Our holding in Alexander also states that once the taxes have been levied and appropriations made, the legislative duties end and executive responsibility begins to administer the appropriations. Alexander v. Allain, 441 So.2d 1329, 1338 (Miss.1983). The claims docket statute allows legislative or city council influence in the administration of appropriations in violation of the separation of powers clause. The legislature has provided that all statutes in conflict with the mayor-council form of government are “repealed” upon a city’s adoption of that form. See Miss.Code Ann. § 21-8-43 (1972). The claims docket statute should be set aside and *766held for naught as it relates to the mayor-council form of government in the case sub judice. Additionally, it should be noted that at the end of each fiscal year the council shall cause a full and complete examination of all the books, accounts and vouchers to be made by an independent accountant. Miss.Code Ann. § 21-8-13(2) (Supp.1995). This section prescribes the proper legislative responsibility of the city council in appropriations and expenditures, the responsibility of post audit.
The majority notes that the mayor-council scheme should take precedence over contrary provisions (like the claims docket statute), yet dismisses this accurate legal conclusion because the mayor-council scheme does not provide explicit directions, as the claims docket statute does, for the prompt payment of claims. In essence the majority opts for quick accounting procedures rather than a constitutional and statutorily correct application of the law.
The claims docket statute violates the doctrine of separation of powers.
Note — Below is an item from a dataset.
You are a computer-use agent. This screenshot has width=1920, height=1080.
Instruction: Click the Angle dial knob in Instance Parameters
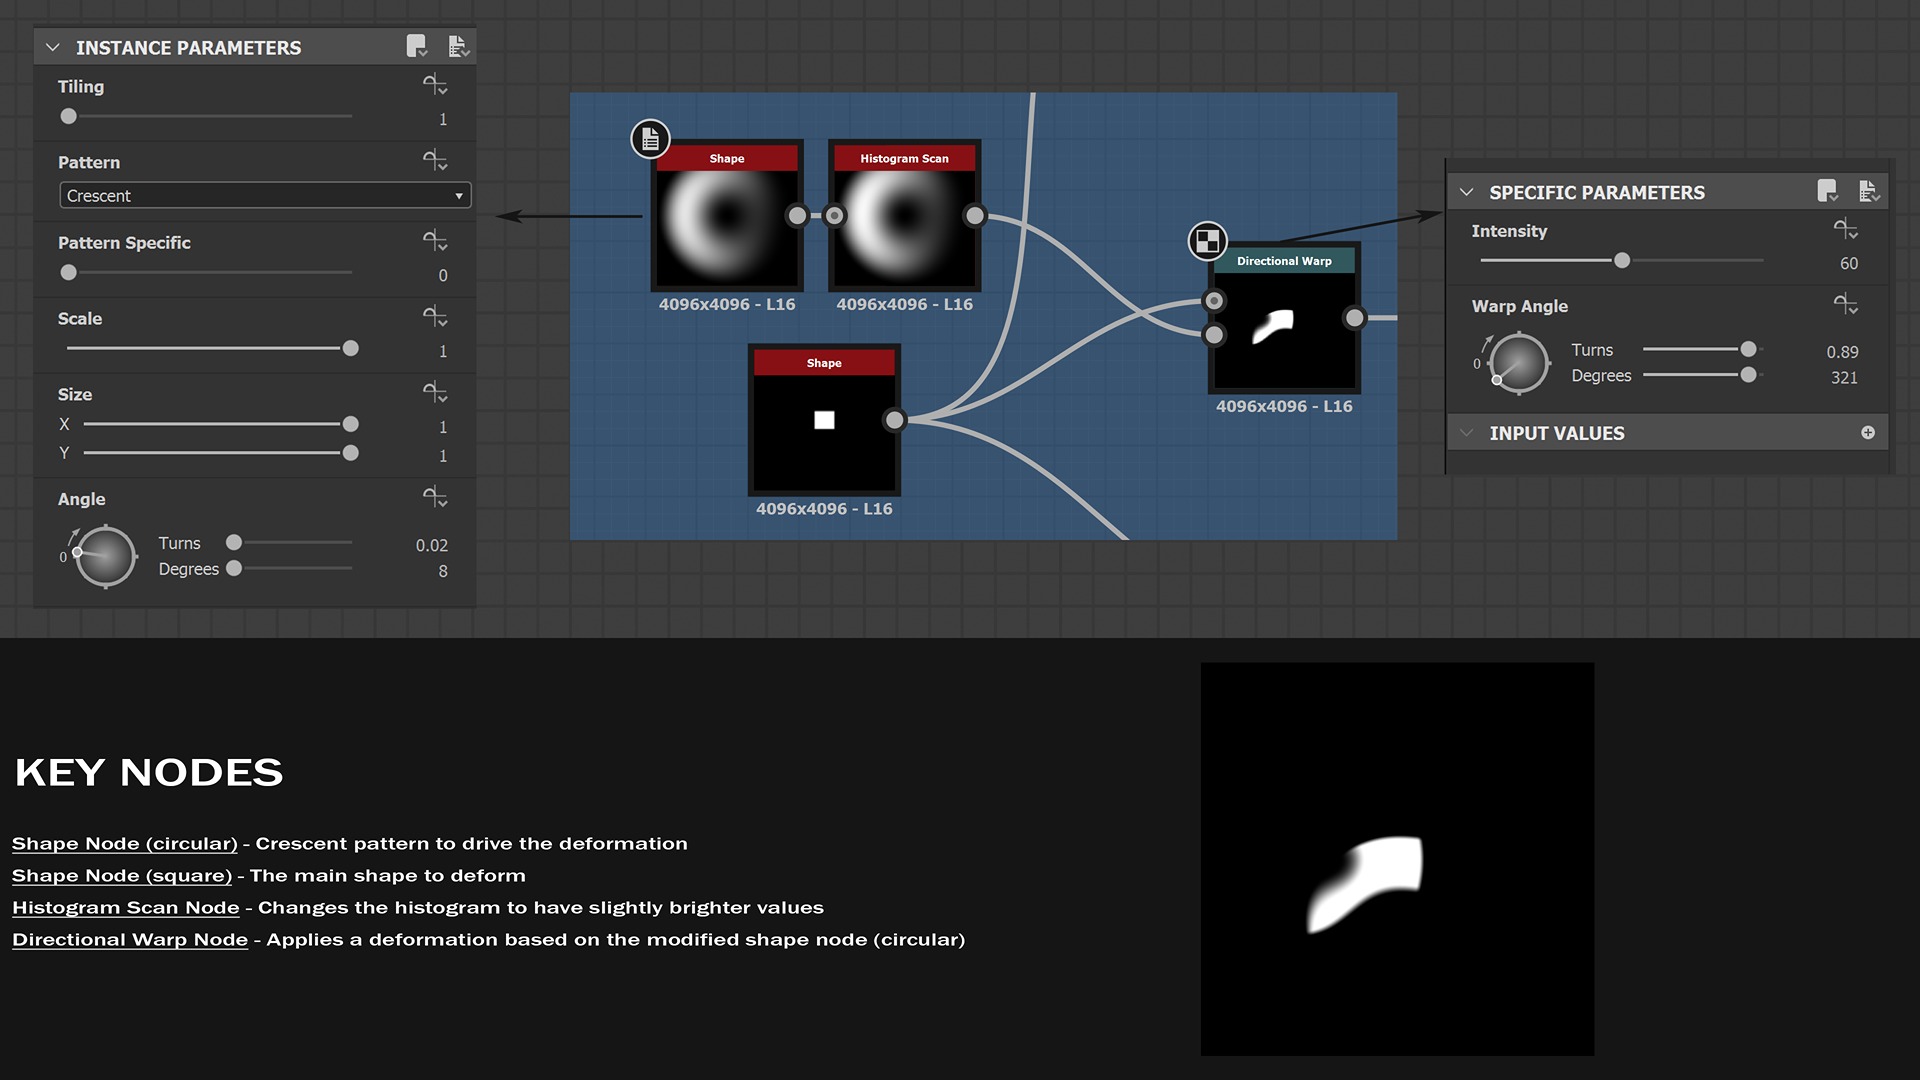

Article I, section 2 of the Mississippi Constitution of 1890 commands that no person exercising the powers delegated to one department may exercise any power associated with another department. We have applied this doctrine at the local level. See In re Anderson, 447 So.2d 1275, 1276 (Miss.1984) (where the Court held that a justice court judge is a member of the judicial branch of the government and cannot simultaneously function as a law enforcement officer, who serves as an executive official.) The legislature has granted the executive power to the mayor and the legislative power to the city council in a mayor-council form of municipal government. In Alexander we held that the executive branch was charged with the task of administering the appropriations. Alexander, 441 So.2d at 1338. The claims docket statute oversteps the legislative power of the city council.
Therefore, I dissent as to the majority opinion’s affirmance of the claims docket statute.
SULLIVAN, P.J., joins this opinion.
MeRAE, J., joins this opinion in part.
SMITH, J., joins this opinion in part as to the claims docket issue.